__Provided passage__
+ + + + + + +

Just keep swimming: Scuba class dives into basic training, underwater adventures
Editor’s note: This story is the second in a series appearing occasionally that is intended to give readers a glimpse into unique courses available at Syracuse University and the State University of New York College of Environmental Science and Forestry.
Bubbles are everywhere. Push them away with a free hand and dazzling colors become visible. Green Hawaiian flowers and citrus patternsfloat all around.Though this pool has nothing to discover but your classmates’ bathing suit patterns, someday you could be swimming in a coral reef.
That’s because every student enrolled in the PED 221:‘Scuba’ classhas the chance to become a certified diver with the National Aquatic Service. Before they can scour the floor of the Atlantic Ocean, they must conquer the Katharine Sibley pool in the Women’s Building. The class, available to all students, meets from 7:10 to 10:10 p.m. Tuesday nights.
After strapping gear weighing about the same as a 5-year-old to their backs, divers splash into the shallow end. Before diving in, students sign medical waivers. At the start of the semester, students watched a video warning about equipment misuse that could lead to drowning or oxygen toxicity. But six professional divers are on hand during pool time to assist students.
Freshmen Lis Webber, a photojournalism major, and Krislyn Engelke, an information technology major, aren’t intimidated by the talk of risk. The friends are the only scuba students who choose to wear full wet suits to class, and they call themselves Team Black.
‘It’s actually pretty relaxing once you get used to it,’ Webber said.
Like many of their classmates, they took the class so that they can eventually enroll into PED 223: ‘Underwater Photography,’ the next class in the sequence.
Resembling penguins sliding off a glacier, students waddle to the edge of the pool wearing inflated buoyancy control vests, masks and fins. They dip their feet in – it doesn’t seem too cold because of the insulated booties underneath, but then they fall in the rest of the way and shiver.
Once they are in the pool, students grab hold of the oxygen tanks, which are kept lying horizontally for safety reasons. When handing them out, head instructor Marc Turenne gave students a warning.
‘If it falls over and just happens to land on that shiny nozzle there, the PSI will send that thing into the air and through the wall like a bottle rocket,’ he said.
No one wears a dry suit, a nylon and neopreneshell that keeps the entire body dry and warm except for the head and hands. That comes at the end of the course, and getting adjusted to one makes for an adventure of sorts.
‘The first time they get in with the dry suits, they kind of look like big dumplings floating on the surface. It’s humorous,’ co-instructor Ken Cameron said.
Separate certification in the suits is necessary because the class will dive into Skaneateles Lake, about 40 minutes away, at the end of April when the water is typically still about 45 degrees, Cameron said.

+ + + + + + +

__Tasks to complete__
1: Answer these questions from the scuba class article:
(a) On what night and at what hours does the class meet?
(b) What name do Lis Webber and Krislyn Engelke give themselves?
(c) Which lake will the class dive into at the end of April?
2: Pick up the scuba class article after its last paragraph and keep writing.

__Data provided__
+ + + + + + +

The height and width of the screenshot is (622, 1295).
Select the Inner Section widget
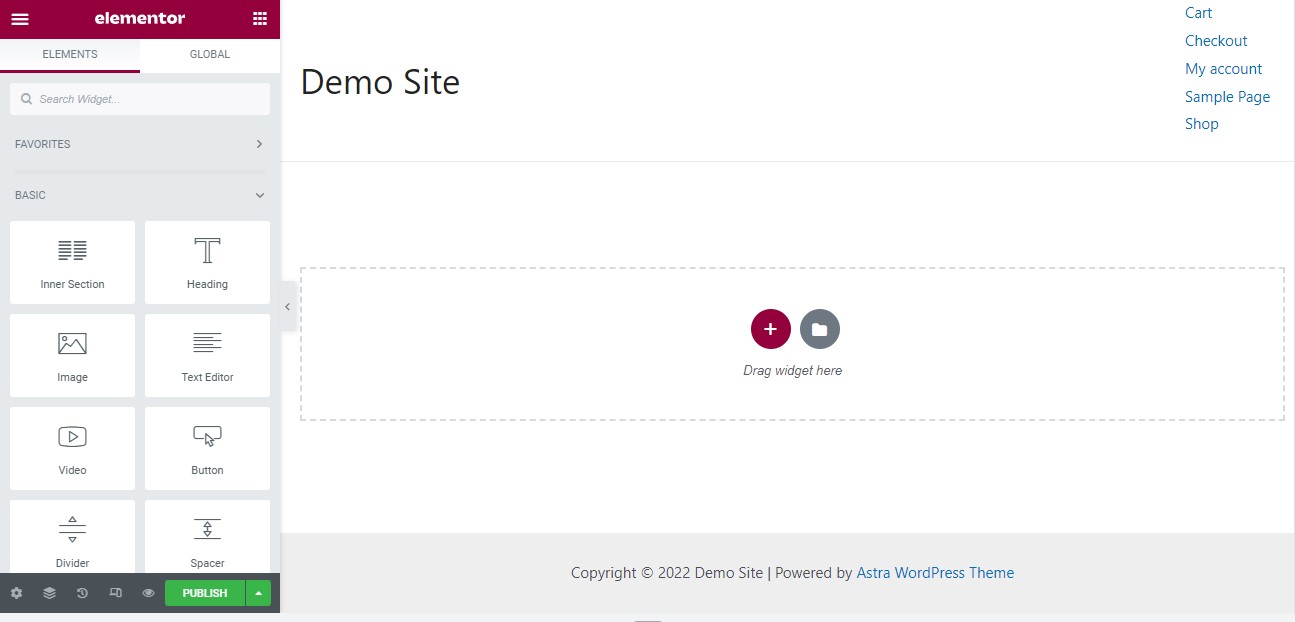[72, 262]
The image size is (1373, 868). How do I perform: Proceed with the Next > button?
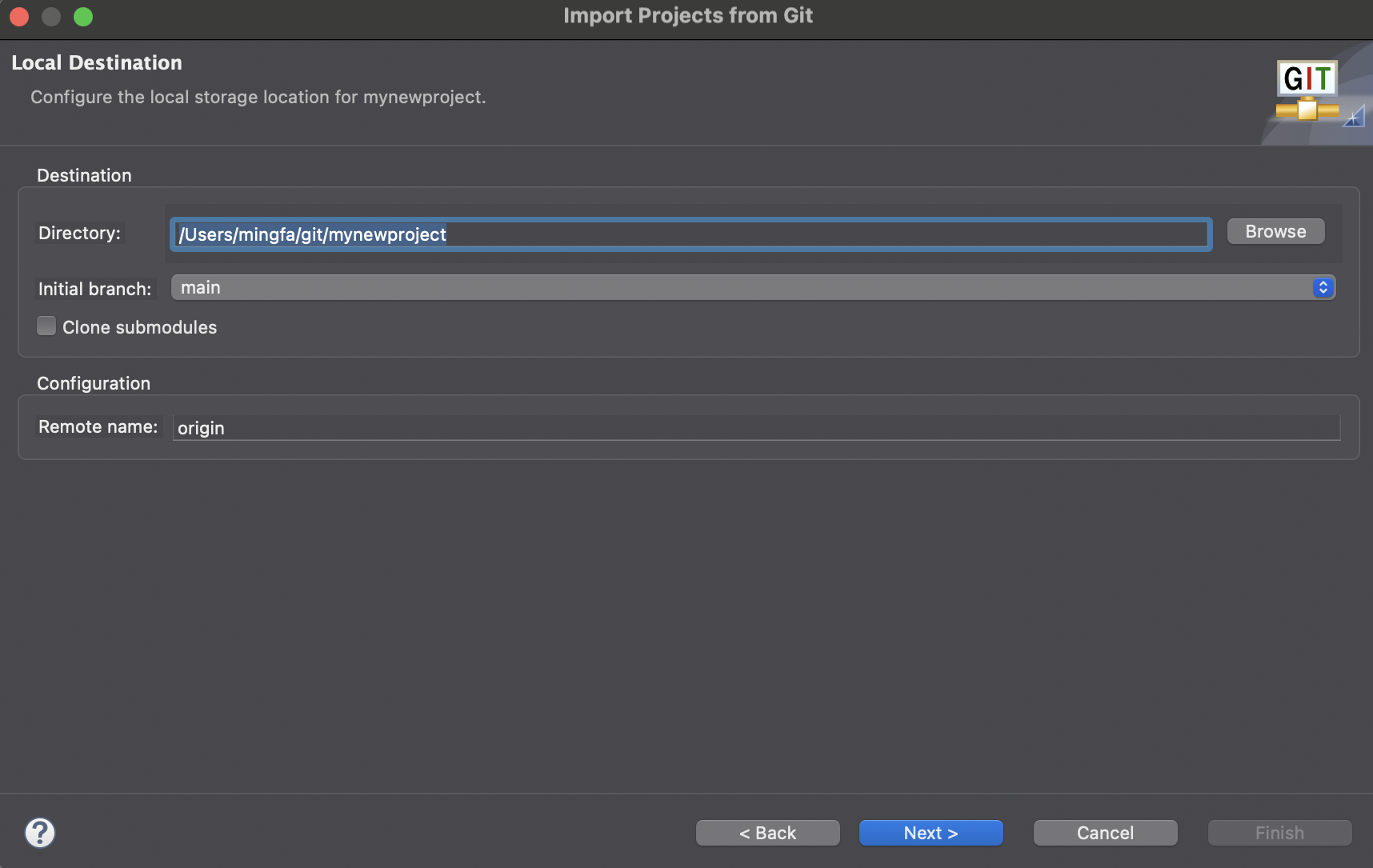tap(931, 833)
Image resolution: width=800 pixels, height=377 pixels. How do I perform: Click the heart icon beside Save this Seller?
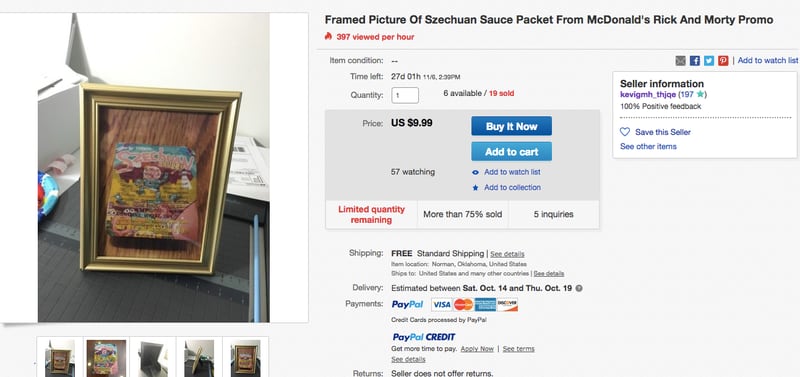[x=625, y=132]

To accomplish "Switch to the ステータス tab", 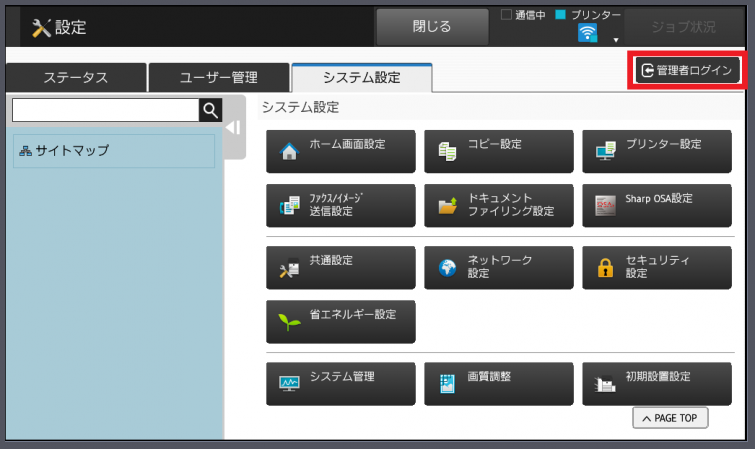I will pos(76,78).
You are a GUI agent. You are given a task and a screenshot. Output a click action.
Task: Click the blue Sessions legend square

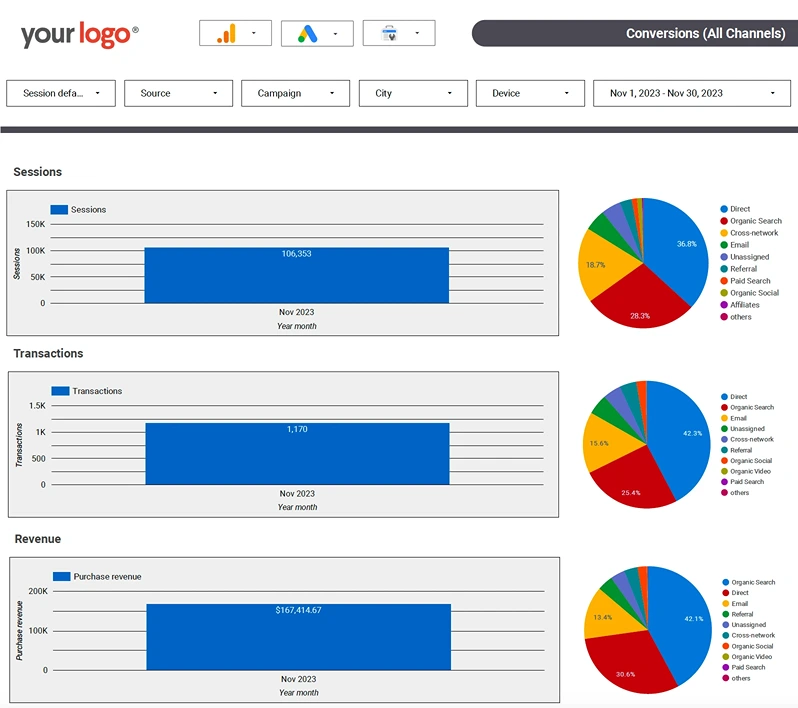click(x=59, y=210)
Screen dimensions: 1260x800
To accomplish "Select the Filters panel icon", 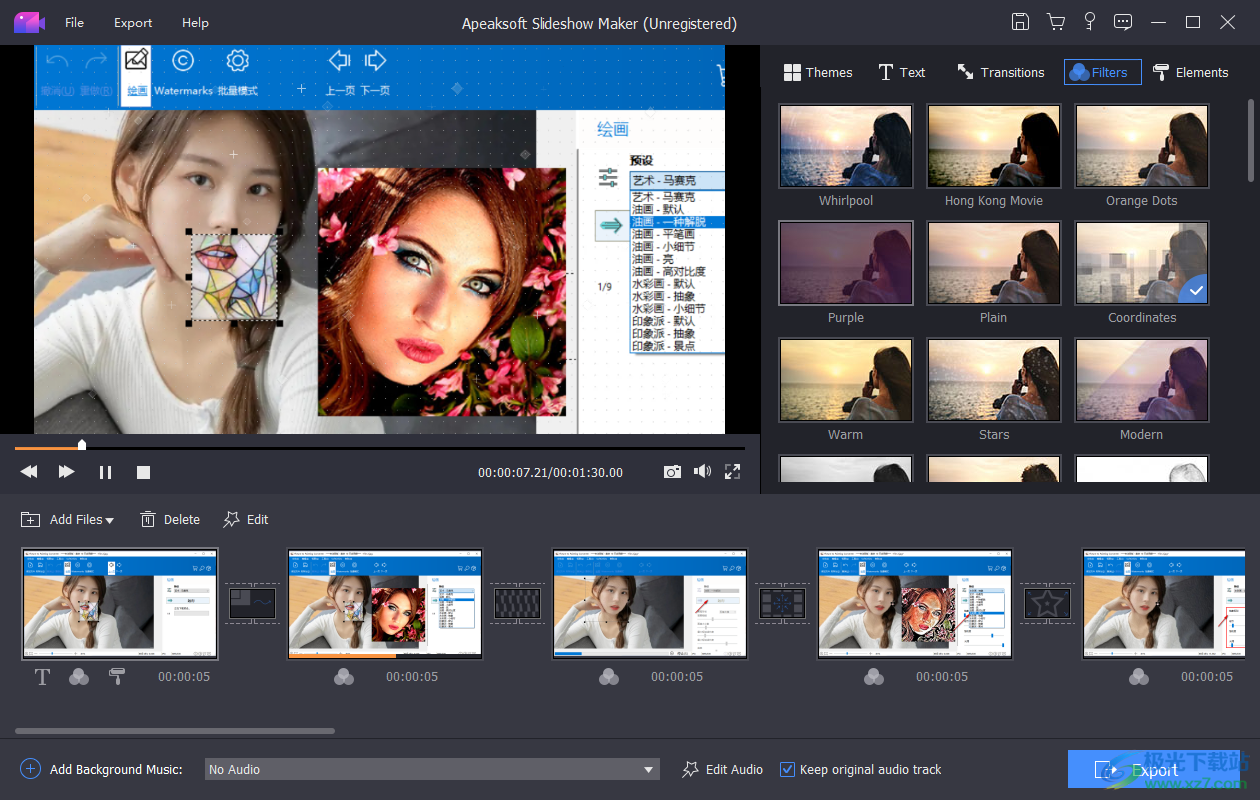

+ + + + + + +

__Answers__
1:
(a) Tuesday nights, from 7:10 to 10:10 p.m.
(b) Team Black.
(c) Skaneateles Lake.

2:
Turenne said he once taught a girl who asked whether there would be fish in the lake. Of course, he told her. She didn’t want to see fish. ‘Then what the heck are you diving for?’ he asked. The purpose of scuba, he said, is to see things that humans normally do not encounter.
‘You’ve got to watch out for freshwater jellyfish,’ Turenne said to the class. ‘Don’t worry, they’re so small they look like snot.’
Scuba diving is gear-heavy. Divers work with buddies for safety purposes in an open water setting. They help each other into dive vests, regulators and mouthpieces for breathing, weights for sinking and fins for swimming.
Once they deflate their vests and sink to the bottom of the pool, students push down on their regulators to receive oxygen. The compressed air they breathe feels just like normal air. Some students need to put extra weights in their pockets, depending on how much ‘flotation assistance tissue,’ as Turenne calls body fat, they have.
Underwater, dozens of students dove further down in the same direction, constantly bumping into each other. Fins don’t make for the sharpest turning devices.
‘You need to be able to swim, but you do not need to be a great swimmer,’ said Turenne, who has been teaching scuba at Syracuse University for the past seven years.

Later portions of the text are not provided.